| SELECTION |
[Begin]

Both Balfe and Andy started ranting, ‘You can do it your way or you can do it our way. Either way, it’s your last chance.’ ‘You drink too much.’ ‘Nobody is interested in British pop. It’s not going to happen.’ Balfe started playing ‘Reward’ on the keyboard again and everyone ignored him. I finished the bass on ‘Star Shaped’ and went Christmas shopping at Harrods with Graham.

Damon wrote a song called ‘For Tomorrow’ at his parents’ house on Christmas Eve. We were supposed to have finished the recording by Christmas but it was too good to leave off the album. We went straight back to Maison Rouge in January and recorded it. It was symphonic, sophisticated, elegiac and elevating. We nailed it. Streetie said it was the best thing we’d ever done.

British Image 1

We posed for photos with a huge dog called Sherman, and scrawled ‘British Image 1’ on the backdrop. The photos were damned as xenophobic. Nobody wanted to play the video. The record went to number twenty-eight. The reviews said it was ambitious but anachronistic, and bade us farewell. We hit the road.

We were always a kick-arse live band. A curious thing happened as we toured Modern Life. The audience changed. Throughout the first record the crowd had been mainly girls, but now the front row was mostly men. Suited and scootered, like a lost cavalry, came the mods.

We kept on playing and we kept on recording.

We were right on the breadline. We went to Japan to earn some more cash, and to investigate. Quite why the Japanese love British pop music so much is open to interpretation. They do, though. They love it. We had no idea we were big in Japan, but we got to the airport and there were quite a lot of people there, with presents, cameras and pieces of card for us to sign. It was surreal to disembark from an aircraft, jetlagged, poor and struggling, and to be greeted like princes, in a strange and wonderful land. They knew all about us. We each had our own little fan club. Graham seemed to have the biggest following. We were followed everywhere we went and were provided with security guards. They were completely unnecessary, as the girls were very respectful and polite. I think the security guards were there to make the girls feel more important.

It takes a while to get the hang of Japan. There were fans in the hotel, fans at the record company, on the train, in the lift. They giggled and smiled and pointed. It was very pleasant, but interviews were difficult. There was usually an interpreter involved, and a hangover.

The best nightclub in the world is in Roppongi, Tokyo, but it serves the worst booze. It’s called the Lexington Queen. It’s Bill’s place. If you’re ever in Tokyo, go and find Bill and tell him I sent you. There are many reasons why it is the best nightclub in the world. The first is that I never had to pay for a drink. There aren’t very many Western people in Japan. No one goes there on holiday, which is a shame. The majority of young Westerners in Tokyo are people in rock and roll bands, and models. Modelling is big business in Tokyo. Bill lets bands and models in for free, and doesn’t charge them for drinks. It was hard to understand how an arrangement that wonderful could exist, that I could go somewhere that was full of beautiful women and the drinks were free. Models love meeting people in bands. I met two or three girls at the Lex that I’d met in other places, one in Milan, one in Atlanta and one in London. That booming basement became my office in Tokyo for many years. I don’t ever remember it closing. The only drawback is that the Lexington Queen hangover is the most vicious and overwhelming of all the hangovers in the world. It is especially bad when combined with a ride on the bullet train, or a morning of interviews. It is a small price to pay. The Japanese also embrace getting absolutely smashed and smoking fags, and they have very good systems for beating hangovers. The spas are sensational, and a big bowl of noodle soup works wonders.

[End]

| STATED EXERCISE |
Carry on the band memoir passage, starting right after its closing sentence about noodle soup. The lines after this point are separate material and have no connection to the band memoir passage.

| RECORDED DATA |
[Begin]

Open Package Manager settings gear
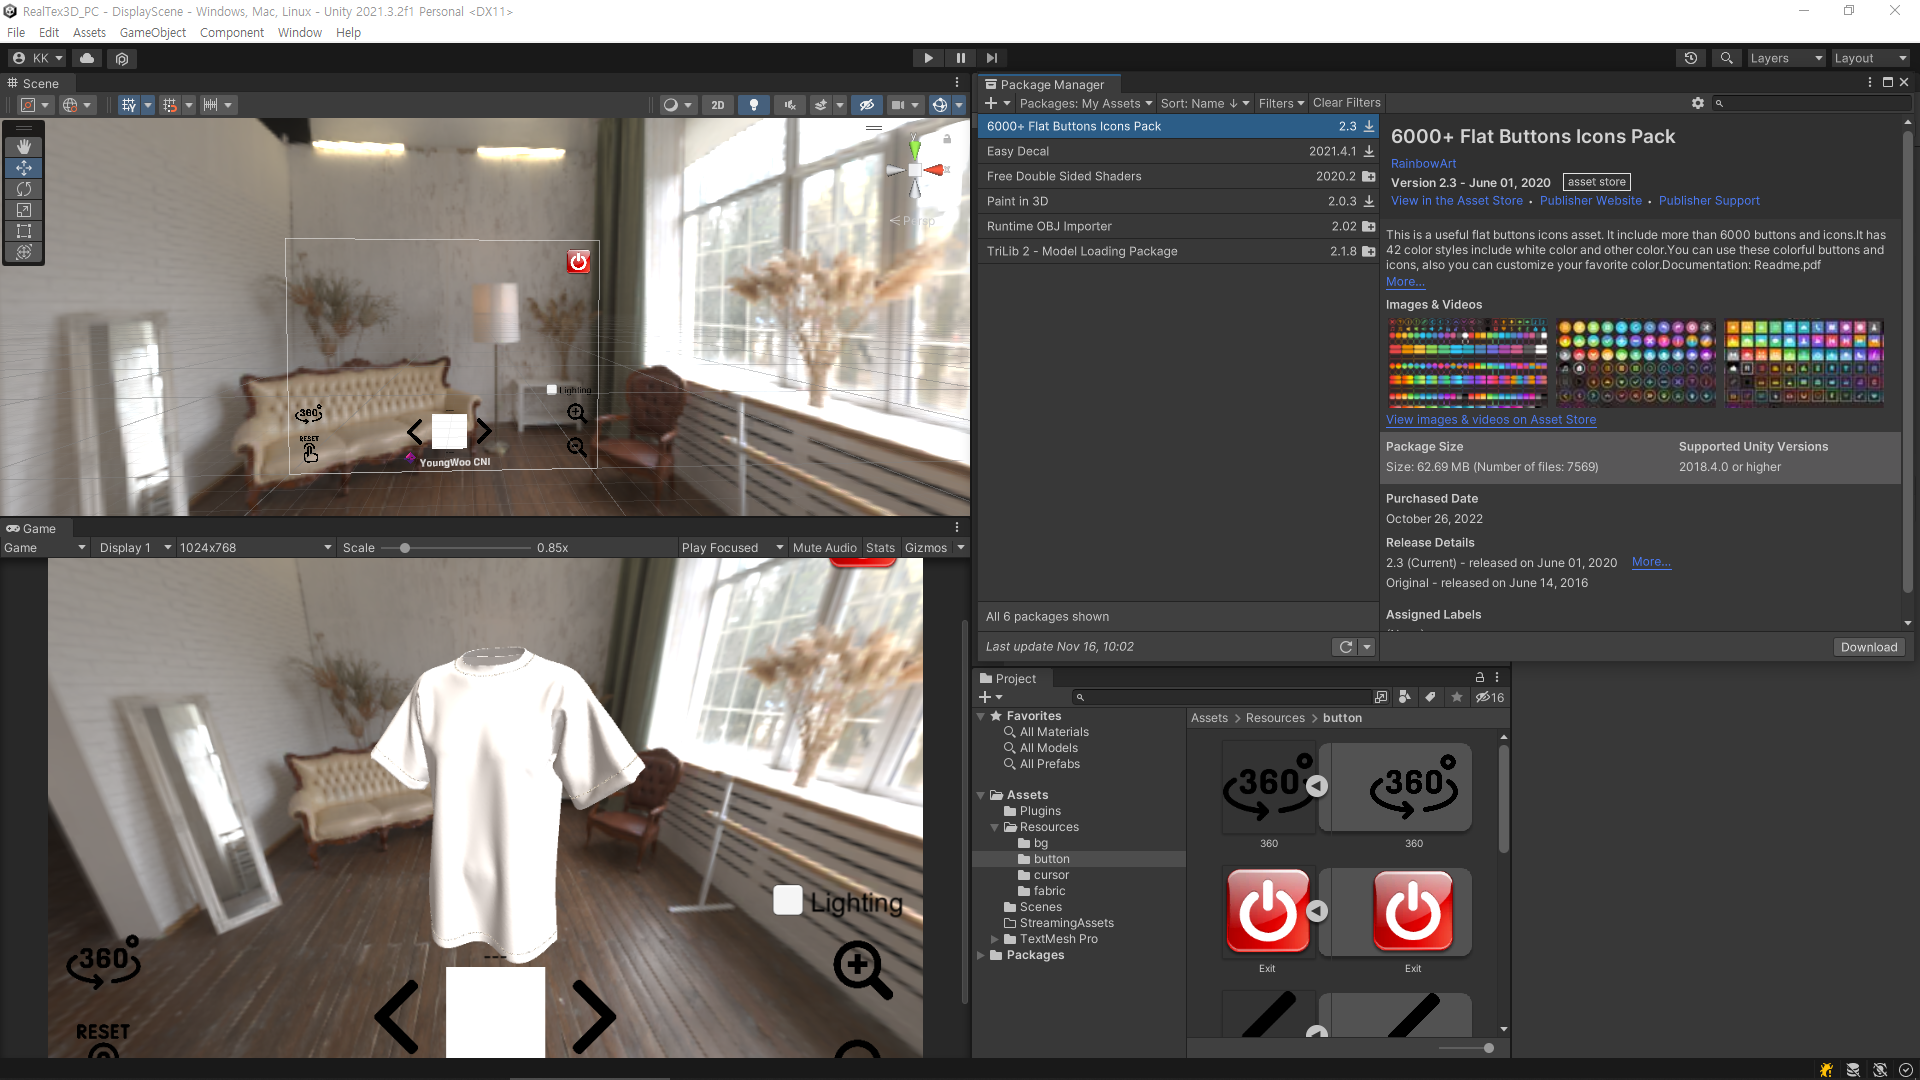 click(x=1697, y=103)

[End]

| WRITTEN REPLY |
We still managed to mess everything up in Japan. We were late. We were rude. We didn’t bow low enough. We didn’t play for long enough. We weren’t deliberately offensive, just naive. There is a lot of etiquette to observe in Japan and we burbled with bad protocol. I was often asked if I had any messages for my fans. I said, ‘Please stop throwing cheese at me.’ Cheese is very hard to get in Japan. It is so rare that it comes in tins, to preserve it. I had always expressed great interest in cheese in interviews. The fans had gone to great lengths to find cheese. A journalist reported me to the record company, and I was asked to apologise for abusing their generosity.

Fan culture is highly developed in Japan.

Festivals

When I got back from Japan Justine had gone missing. I located her, finally, staying with friends in Worthing. I walked down to Leicester Square after a couple of refreshers at Freud’s, and soaked it all up. A fight broke out between a horrible thug and a little guy. I’ve never seen someone hit another person so hard. It was all the more shocking for coming straight after Japan’s whizzing serenity. Japan was so different from anywhere else I’d been. I found my perspective had shifted, that I was seeing the country of my birth through fresh eyes.

We’d been travelling around Britain on and off for the last two years; I had a working knowledge of all the major cities and I liked every single one of them. On the whole people who live in sunny Bournemouth believe that people who live anywhere else are slightly mad. Why, they say, would anyone want to live in Coventry? It has no beach.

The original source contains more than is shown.